MTs Hidayatul Ummah, sebuah madrasah yang cukup sederhana dan mempunyai ukiran kenangan di dalamnya. Desa Pringgoboyo kecamatan Maduran kabupaten Lamongan, disanalah madrasah ini dibangun dan sampai sekarang masih terkibar tegak bendera birunya. Madrasah ini merupakan lembaga yang ada dalam naungan Pondok Pesantren Hidayatul Ummah. Kelas A, kelas yang aku tempati dan hanya ada perkumpulan anak laki-laki disana. Dulu, antara siswa dan siswi bertempat dikelas yang berbeda sehingga siswa laki-laki hanya mengintip-intip dari jendela kelas, hmm, lucu sekali. Kelas a dan b adalah kelas para siswa sekolah ini, sedangkan kelas c dan d adalah kelas para siswi.

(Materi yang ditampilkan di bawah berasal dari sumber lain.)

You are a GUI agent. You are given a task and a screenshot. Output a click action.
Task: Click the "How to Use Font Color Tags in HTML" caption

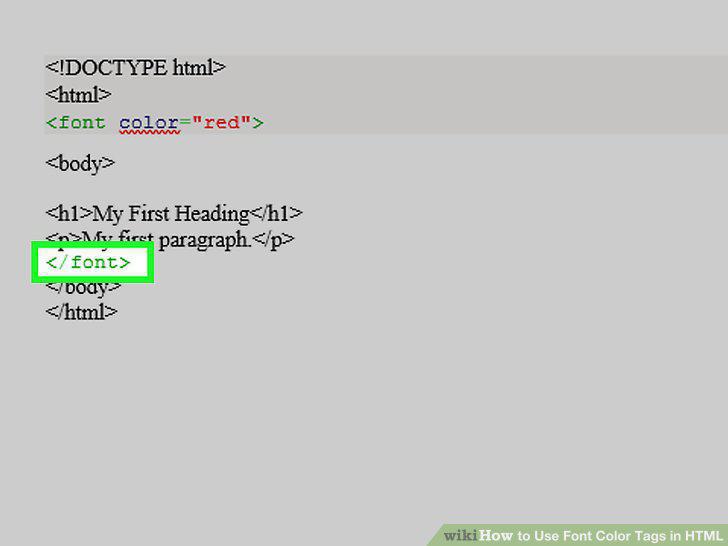pyautogui.click(x=601, y=535)
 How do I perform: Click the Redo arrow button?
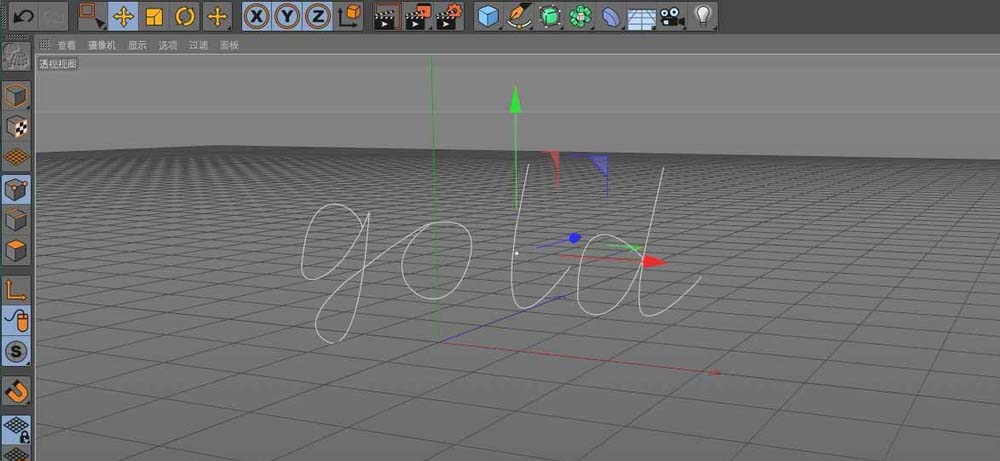pos(53,16)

Berangkat setelah melaksanakan sholat dhuhur dengan jalan kaki seorang diri kira-kira sejauh setengah kilometer dan pulang pukul setengah 5 sore pun juga seorang diri, itu sudah menjadi kebiasaan. Tapi terkadang bersama satu dua tiga teman. Tas yang tergantung di atas pundak, berseragam putih biru tanpa memakai kaos kaki dan memakai topi merah sudah menjadi ciri khasku. Saat istirahat tiba, aku hanya pergi ke pondok untuk melakukan sholat ashar bersama sebagian teman. Terkadang terpikir olehku “Dulu saat sekolah MTs kelas 2-3 aku tak pernah mendapat uang saku untuk jajan, apakah aku sanggup dengan keadaan yang sekarang ???” huft.
Pemalu, kuper, dan tak kenal anak perempuan adalah sifat yang melekat pada diriku waktu itu. Ya, tak kenal siswi yang bersekolah ditempat yang sama dan tak pernah merasakan apa itu pacaran. “Hanya bisa mencintai dan tak dicintai”, itulah kata-kata yang pantas buatku. Terkadang aku hanya bisa merasa iri melihat teman-temanku dengan status pacaran mereka, tak apalah yang penting banyak guru yang mengenalku waktu itu.
Aku masih ingat saat telingaku dijewer oleh seorang guru matematika karena aku mences ban sepada beliau. Tidak, itu hanya pura-pura meski aku harus terkena jewer, sakiiit. Pak Sholihin, itu adalah nama beliau. Seorang guru matematika yang disiplin, bertanggung jawab, dan suka bercerita. Aku suka cara beliau mengajar. Pak Abdul Wachid, beliau adalah seorang kepala sekolah. Para siswa memberi julukan kepada beliau dengan julukan Pak Jojon karena kumis beliau yang mirip seorang pelawak bernama jojon. Hampir semua siswa tidak menyukai beliau karena beliau suka memukul dan membentak, tapi berbeda denganku walaupun terkadang aku sering terkena bentakan beliau. Beliau adalah sosok kepala sekolah yang bertanggung jawab, disiplin, tegas, dan kreatif. Semanjak beliau menjadi kepala sekolah ada perubahan yang baik dalam sekolah ini dibanding kepala sekolah sebelumnya.
Kini semua telah menjadi puing-puing kenangan dan memory yang membekas di hati. Setiap manusia pun akan menjalani kehidupan dalam perputaran roda waktu. Keadaan dan nasib sekarang pun akan berbeda dengan besok bahkan besoknya lagi. Waktu hanya berjalan satu kali tak kan terulang kembali, maka sekarang harus lebih baik dari yang kemarin dan besok harus lebih baik dari yang sekarang, semoga saja !!! Hanya Allah yang tahu dan hanya kepadanya para hamba-Nya berharap.
Terima kasih kepada segenap guru-guru dan teman-teman semua. Dan special untuk Pujiono dan Halim Wahdani, terima kasih atas waktunya dimana pun kalian berada. Semoga awal perjumpaan kita menjadi ikatan persahabatan yang abadi.